The New Yorker‘s Alice Gregory interviewed Claire Denis as the French director works on High Life, herEnglish-language début starring Robert Pattinson and André Benjamin of Outkast and set in space. Among many fascinating bits are the following:

After buying coffee and taking her seat, Denis began to talk about her mother, who had died, at the age of ninety-four, six months earlier, during the filming of “High Life.” Still in mourning, Denis seemed incapable of avoiding the topic, turning to it in many of our conversations, with little or no segue. “When she was pregnant with my little brother, she had a bad pregnancy and had to stay in bed,” Denis said. After giving birth, her mother became depressed. “I remember very well, this little boy was my son, for a long time, until she recovered and took over. I remember when she was an old lady and she would say, ‘My son, my son!’ She was really in love with her son. And I had to tell her, ‘You know, in the beginning, he was mine!’ And it’s true that at that moment I realized how beautiful it was to see a new baby born, the changes every day.”

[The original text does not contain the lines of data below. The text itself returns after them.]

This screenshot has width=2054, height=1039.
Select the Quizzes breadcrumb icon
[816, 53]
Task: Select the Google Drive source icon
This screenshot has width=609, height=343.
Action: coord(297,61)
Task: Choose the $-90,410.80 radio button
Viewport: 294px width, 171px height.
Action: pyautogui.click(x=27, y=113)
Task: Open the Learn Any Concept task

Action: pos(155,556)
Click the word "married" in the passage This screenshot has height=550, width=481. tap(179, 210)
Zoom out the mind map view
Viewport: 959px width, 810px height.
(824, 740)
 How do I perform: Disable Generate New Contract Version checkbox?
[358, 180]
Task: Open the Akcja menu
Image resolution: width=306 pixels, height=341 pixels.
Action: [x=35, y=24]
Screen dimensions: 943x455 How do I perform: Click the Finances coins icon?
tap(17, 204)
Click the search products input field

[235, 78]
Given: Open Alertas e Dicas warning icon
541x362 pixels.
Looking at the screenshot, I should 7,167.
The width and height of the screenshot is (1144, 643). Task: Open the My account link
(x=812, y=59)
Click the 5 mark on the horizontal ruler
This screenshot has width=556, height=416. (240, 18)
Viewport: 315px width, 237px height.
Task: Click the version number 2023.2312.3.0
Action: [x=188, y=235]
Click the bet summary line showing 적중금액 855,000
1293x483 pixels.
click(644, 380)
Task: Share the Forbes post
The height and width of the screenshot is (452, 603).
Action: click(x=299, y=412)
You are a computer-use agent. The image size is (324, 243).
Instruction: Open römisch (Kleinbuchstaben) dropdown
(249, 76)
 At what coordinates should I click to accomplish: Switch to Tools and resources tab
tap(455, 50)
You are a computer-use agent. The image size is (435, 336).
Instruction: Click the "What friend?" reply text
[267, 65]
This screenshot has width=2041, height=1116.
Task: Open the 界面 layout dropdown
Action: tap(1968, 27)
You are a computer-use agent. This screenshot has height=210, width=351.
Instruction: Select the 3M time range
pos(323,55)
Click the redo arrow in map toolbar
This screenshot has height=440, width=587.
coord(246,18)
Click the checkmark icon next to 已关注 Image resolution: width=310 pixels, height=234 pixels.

Denis, who never remarried, also never had children. Earlier, when we spoke about the decision, or nondecision, she told me, “It was a pain, and then it was a memory, and now I have accepted it.” She added, “Maybe this is just convenient for me, but I never thought of being a mother as an accomplishment for a woman.” At the same time, “loneliness, independence, solitude—it’s heavy,” Denis said. Since her divorce, a half century ago, she has had two long-term companionships. One lasted for twelve years, and the other, with a man whom she would not identify beyond confirming that he’s “also in film,” is, as she put it, “still going on.” She continued, “It’s also heavy to be a couple, but solitude is something very special that clearly tells you at some moments, in the day or night, that if you were to die in the next moment you wouldn’t ever again see a human face.”

I’ve written about solitude — aloneness — as a queerness. Friendships and lovers offer deepening, and the work is the satisfaction.

All this, and Let the Sunshine In you should watch.